資産運用には、大きく8つのリスクがある。資産運用を始める前に知っておけば、慌てることなく、賢い投資ができるだろう。

1. 価格変動リスク――景気に大幅に左右される

投資のリスクと聞いて、最もイメージしやすいのが価格変動リスクだろう。債券、株式、不動産といった金融商品の価値は、金利動向や今後の景気予想などによって変動する。価格変動リスクとは、これらの商品を購入価格よりも安く売却することで損失を抱えてしまうリスクだ。

2. 金利リスク――金利が上がると損をすることも

たとえば、固定金利型債券は発行当時の金利で利息の支払いが固定されており、その後の金利が下落しても変わらないのが利点だ。しかし、逆に金利が上昇している場合は、より有利な条件で資産運用を行うチャンスを逃すことになる。

3. 信用リスク――国や企業が財政難になると元本を失う

金融商品の仕組みを担保しているもの(債券の発行体など)の信用の度合いにより生じるリスク。金利の支払いや元金の償還をしっかり受けられるかといった点が重要となる。なお、債務を履行してくれる信用度を客観的に示した「信用格付け」が、このリスクの評価基準となる。

4. 為替リスク――円高ドル安などで起こる

外貨建ての金融商品や保険において、為替変動によって損失を抱えてしまうリスクである。
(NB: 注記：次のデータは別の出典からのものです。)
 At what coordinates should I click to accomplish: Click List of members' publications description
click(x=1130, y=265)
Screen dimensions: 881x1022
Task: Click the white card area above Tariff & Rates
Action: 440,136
一般に金利と外国為替は密接な関係にあり、高金利通貨ほどインフレ圧力が強く、為替リスクが大きい。

5. 流動性リスク――売買したいときにできない

売却のチャンスが比較的乏しい商品(不動産や出来高の少ない株式など)で、売却や現金化に時間がかかったり、買い手に有利な条件での売却を余儀なくされたりするリスクのことだ。

6. インフレリスク――貨幣が紙切れになってしまう可能性

貨幣の価値が下がり、同様の商品やサービスを購入するのに、より多くの資金が必要となることで生じるリスク。国内では、旧新潟貯蓄銀行が1915年に募集した「100年定期預金」の例がある。この定期預金は、利率6%で複利運用され、100年経過時点で339倍になる。しかし、当時、小学校教員の初任給が10~20円程度という時代で、2015年に満期を迎えても、わずかの金額しか受け取れなかったというものだ。

7. カントリーリスク――国の信用性や安全が問題に

紛争などの政情不安や政治的混乱などの要因により、証券市場や為替市場にも混乱が生じた場合、そこに投資した資産の価値が減じる可能性があるというリスクである。その国の外貨が信用力を損なったり、国家が債務不履行になったりする恐れもあるので気をつけよう。

8. システマチックリスク――分散投資では防ぎきれない

金融市場そのものに存在するリスクで、投資家の感情、自然災害、政情不安、各国の経済政策や海外の株式市場の動向、経済成長率といった、あらゆる資産に影響を与えるさまざまな要因によってもたらされるリスクである。分散投資でこれを解消することは難しいとされ、資産運用には不可避のリスクといえる。ただ、異なる資産の分散投資によって軽減が可能といわれている。

リスクとリターンは表裏一体

資産運用には「リターン」と「リスク」があり、リスクが高いものほど、リターンが大きいというのが原則である。いわば表裏一体の関係だ。そこで資産運用におけるリターンについても説明しておこう。

・キャピタルゲイン 商品価格が上昇して得られるリターン

金融商品そのものの価値が上昇することで得られるリターンを指す。例えば、株式はさまざまな思惑によって日々、価格が変動する。市場予想を上回る良好な決算や斬新なサービスの発表などで、今後の成長期待が生じると、株式の価値が上昇することがある。この取得時よりも上昇した価値を持つタイミングで売却することで得られるリターンがキャピタルゲインだ。

・インカムゲイン 商品を保有することで得られるリターン

金融商品を保有することによって得られる利益を指す。債券による金利収入、株式の配当収入、不動産の家賃収入がこれにあたる。キャピタルゲインよりも比較的安定して収入を得やすくなっており、資金計画にも組み込みやすい特徴がある。

元本保証のない金融商品で資産運用を行うには、多くのリスクと付き合っていく必要がある。しかし、資産運用や金融商品の仕組みやリスクを、学校などで体系的に学ぶ機会は少ない。自分自身で資産運用のリスクを正しく理解し、収入を増加させる意識を持つことが、老後生活のクオリティーを高めるためにも必要といえよう。